» **Stated problem 1**:
Decide whether each statement agrees with the Incident Bot page. Answer yes or no for each, and quote the exact words from the page that decide it.
(a) The bot already supports platforms other than Slack.
(b) Incident statuses in the digest channel are updated in real time.
(c) Users cannot change the roles, severities, and statuses that come with the bot.
» **Stated problem 2**:
Transcribe the part of the Incident Bot page that opens with the words "Features at a" and closes with "teams in PagerDuty.".
» **Stated problem 3**:
List every outside service or product named in the "Features at a Glance" list of the Incident Bot page.

Skip to content

Incident Bot Docs

Incident Bot is an incident management ChatOps bot for Slack to allow your teams to easily and effectively identify and manage technical incidents impacting your cloud infrastructure, your products, or your customers' ability to use your applications and services.

Interacting with the bot is incredibly easy through the use of modals and simplified commands.

Note

We are looking to add support to other platforms in the future.

Need support or just want to chat with us? Join us on Discord.

Features at a Glance

  • Create a war-room in Slack to gather resources and handle incidents.
  • A fully functioning digest channel that stays up to date with incident statuses that can be used by others to watch the status of incidents. Incident statuses are updated there in real time.
  • Define your own roles, severities, and statuses. There are some provided out of the box, but you can control them.
  • The ability to send out internal status updates that will be viewable in the incident digest channel.
  • Automatically generate unique Zoom meetings for each incident and tell everyone about them.
  • Create Statuspage incidents.
  • Page teams in PagerDuty.
  • Automatically create a postmortem document in Confluence.
  • Create issues in Jira related to an incident.
  • Notify participants when they are assigned a role.
  • Automatically generate and manage a timeline of events.

» **Supplied information**:
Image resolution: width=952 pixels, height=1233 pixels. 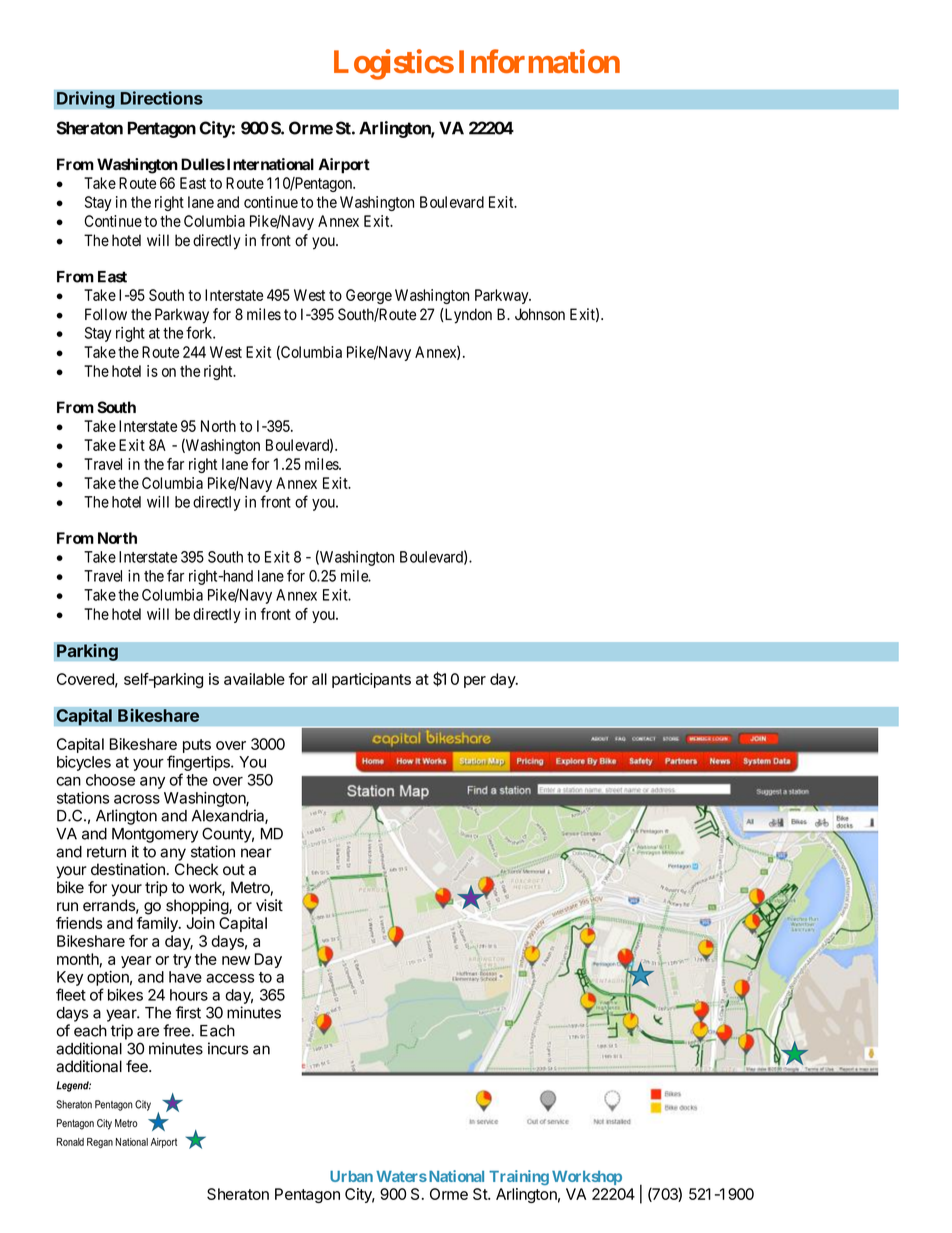 What do you see at coordinates (256, 853) in the screenshot?
I see `near` at bounding box center [256, 853].
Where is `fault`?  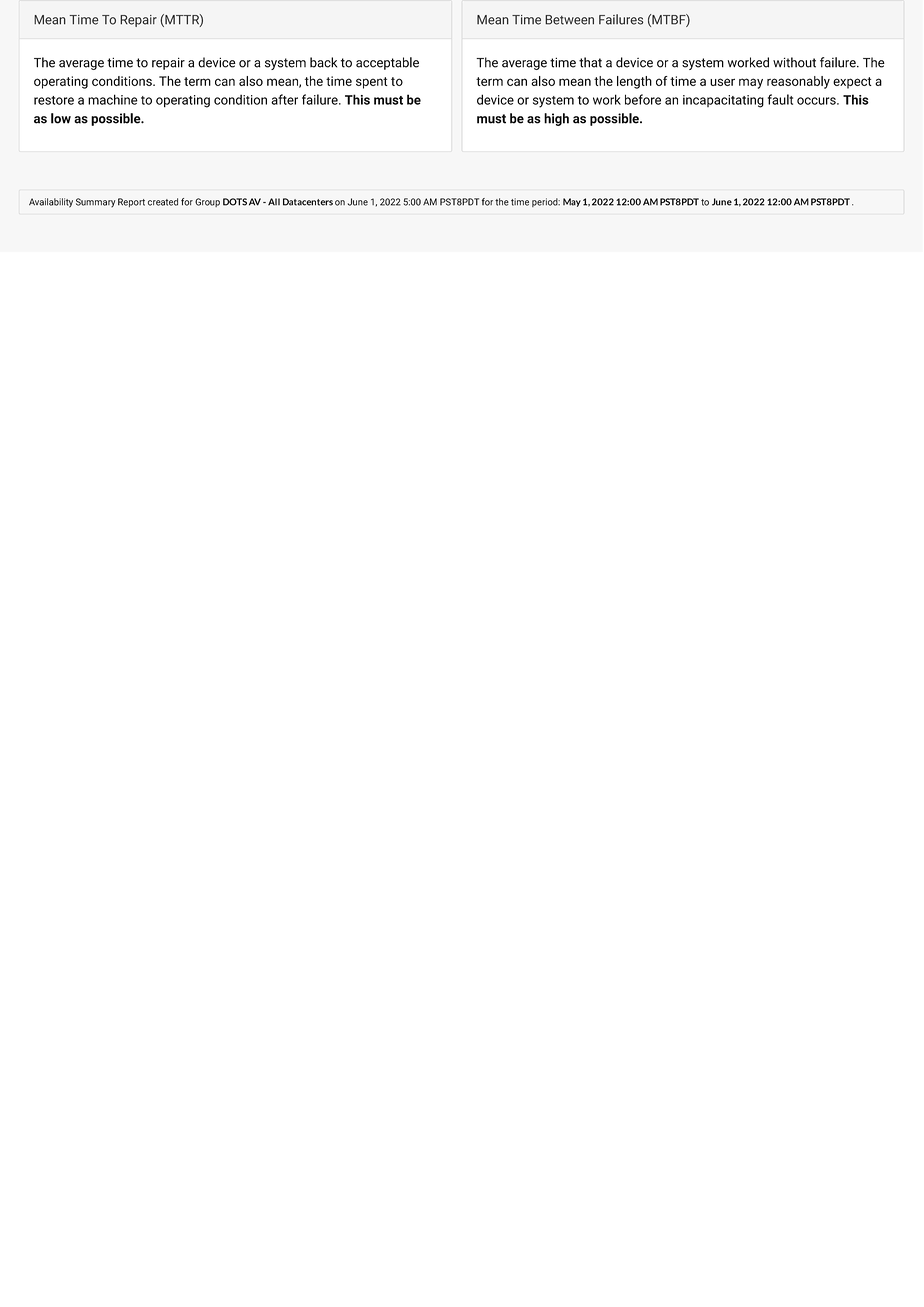 fault is located at coordinates (780, 99).
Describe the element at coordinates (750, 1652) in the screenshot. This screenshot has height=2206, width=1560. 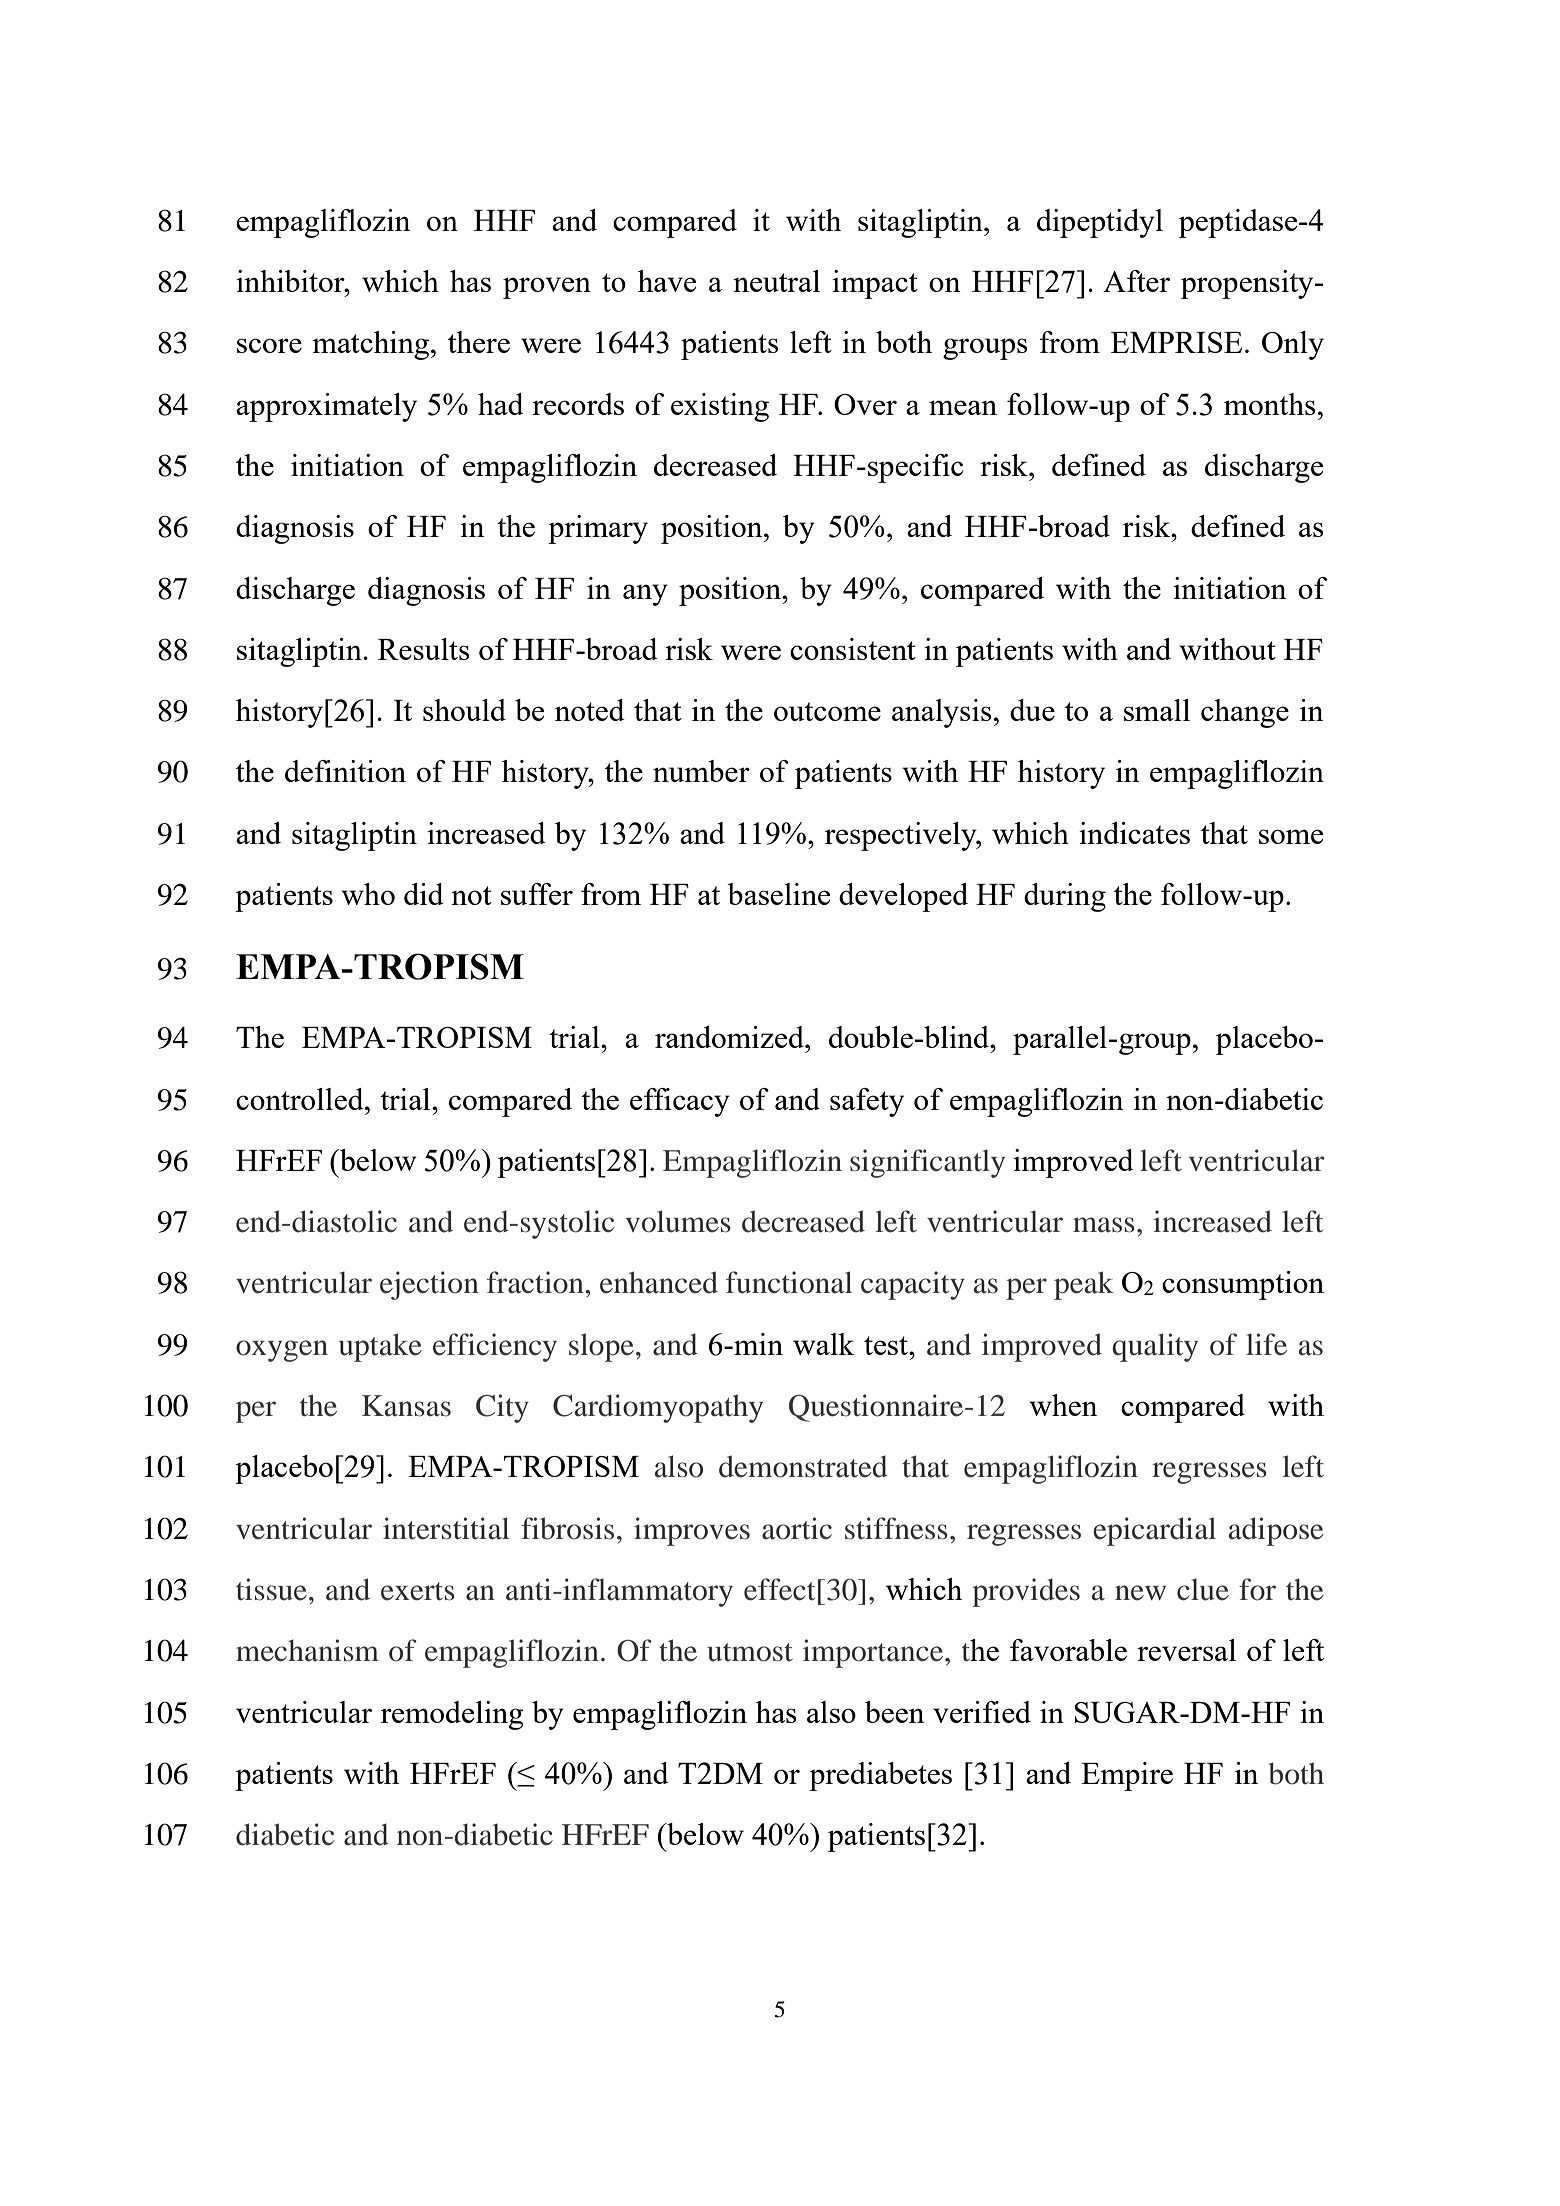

» **Expected answer 1**:
(a) No: "We are looking to add support to other platforms in the future."
(b) Yes: "Incident statuses are updated there in real time."
(c) No: "There are some provided out of the box, but you can control them."

» **Expected answer 2**:
Features at a Glance

  • Create a war-room in Slack to gather resources and handle incidents.
  • A fully functioning digest channel that stays up to date with incident statuses that can be used by others to watch the status of incidents. Incident statuses are updated there in real time.
  • Define your own roles, severities, and statuses. There are some provided out of the box, but you can control them.
  • The ability to send out internal status updates that will be viewable in the incident digest channel.
  • Automatically generate unique Zoom meetings for each incident and tell everyone about them.
  • Create Statuspage incidents.
  • Page teams in PagerDuty.

» **Expected answer 3**:
Slack, Zoom, Statuspage, PagerDuty, Confluence, Jira